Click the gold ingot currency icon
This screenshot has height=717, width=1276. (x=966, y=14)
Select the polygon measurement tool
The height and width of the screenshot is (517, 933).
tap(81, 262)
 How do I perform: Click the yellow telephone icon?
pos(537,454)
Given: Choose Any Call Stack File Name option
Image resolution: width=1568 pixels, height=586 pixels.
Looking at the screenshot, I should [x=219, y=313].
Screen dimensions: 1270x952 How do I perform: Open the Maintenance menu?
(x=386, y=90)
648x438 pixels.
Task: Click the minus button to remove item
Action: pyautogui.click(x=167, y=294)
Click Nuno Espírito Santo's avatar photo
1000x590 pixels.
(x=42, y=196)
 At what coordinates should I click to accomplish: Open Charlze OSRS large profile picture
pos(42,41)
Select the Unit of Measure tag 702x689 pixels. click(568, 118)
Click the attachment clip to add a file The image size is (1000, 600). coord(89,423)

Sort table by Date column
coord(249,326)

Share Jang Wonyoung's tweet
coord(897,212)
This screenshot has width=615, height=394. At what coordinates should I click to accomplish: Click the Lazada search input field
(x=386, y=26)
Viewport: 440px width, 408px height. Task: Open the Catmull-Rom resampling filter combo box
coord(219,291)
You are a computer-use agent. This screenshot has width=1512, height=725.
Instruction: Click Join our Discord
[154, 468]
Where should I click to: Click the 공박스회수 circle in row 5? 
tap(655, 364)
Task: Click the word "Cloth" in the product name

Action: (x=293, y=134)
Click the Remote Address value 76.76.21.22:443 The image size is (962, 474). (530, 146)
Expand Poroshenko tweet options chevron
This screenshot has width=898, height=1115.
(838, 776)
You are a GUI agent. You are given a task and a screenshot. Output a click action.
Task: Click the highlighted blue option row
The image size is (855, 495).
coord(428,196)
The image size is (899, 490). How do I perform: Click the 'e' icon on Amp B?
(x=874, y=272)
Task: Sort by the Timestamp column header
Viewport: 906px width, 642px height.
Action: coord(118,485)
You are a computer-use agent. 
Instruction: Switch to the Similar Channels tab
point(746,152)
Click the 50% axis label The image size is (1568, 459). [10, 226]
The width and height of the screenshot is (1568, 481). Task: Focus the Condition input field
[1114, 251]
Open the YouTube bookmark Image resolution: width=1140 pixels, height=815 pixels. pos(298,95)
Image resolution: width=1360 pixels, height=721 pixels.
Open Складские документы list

^^^^^^^^

* _Task prompt_: Taking care to miss no line, set down the whole listing above exactly.

* _Result below_:
Click the gold ingot currency icon
This screenshot has height=717, width=1276. (x=966, y=14)
Select the polygon measurement tool
The height and width of the screenshot is (517, 933).
tap(81, 262)
 How do I perform: Click the yellow telephone icon?
pos(537,454)
Given: Choose Any Call Stack File Name option
Image resolution: width=1568 pixels, height=586 pixels.
Looking at the screenshot, I should [x=219, y=313].
Screen dimensions: 1270x952 How do I perform: Open the Maintenance menu?
(x=386, y=90)
648x438 pixels.
Task: Click the minus button to remove item
Action: pyautogui.click(x=167, y=294)
Click Nuno Espírito Santo's avatar photo
1000x590 pixels.
(x=42, y=196)
 At what coordinates should I click to accomplish: Open Charlze OSRS large profile picture
pos(42,41)
Select the Unit of Measure tag 702x689 pixels. click(568, 118)
Click the attachment clip to add a file The image size is (1000, 600). coord(89,423)

Sort table by Date column
coord(249,326)

Share Jang Wonyoung's tweet
coord(897,212)
This screenshot has width=615, height=394. At what coordinates should I click to accomplish: Click the Lazada search input field
(x=386, y=26)
Viewport: 440px width, 408px height. Task: Open the Catmull-Rom resampling filter combo box
coord(219,291)
You are a computer-use agent. This screenshot has width=1512, height=725.
Instruction: Click Join our Discord
[154, 468]
Where should I click to: Click the 공박스회수 circle in row 5? 
tap(655, 364)
Task: Click the word "Cloth" in the product name

Action: (x=293, y=134)
Click the Remote Address value 76.76.21.22:443 The image size is (962, 474). (530, 146)
Expand Poroshenko tweet options chevron
This screenshot has width=898, height=1115.
(838, 776)
You are a GUI agent. You are given a task and a screenshot. Output a click action.
Task: Click the highlighted blue option row
The image size is (855, 495).
coord(428,196)
The image size is (899, 490). How do I perform: Click the 'e' icon on Amp B?
(x=874, y=272)
Task: Sort by the Timestamp column header
Viewport: 906px width, 642px height.
Action: coord(118,485)
You are a computer-use agent. 
Instruction: Switch to the Similar Channels tab
point(746,152)
Click the 50% axis label The image size is (1568, 459). [10, 226]
The width and height of the screenshot is (1568, 481). Task: Focus the Condition input field
[1114, 251]
Open the YouTube bookmark Image resolution: width=1140 pixels, height=815 pixels. pos(298,95)
Image resolution: width=1360 pixels, height=721 pixels.
Open Складские документы list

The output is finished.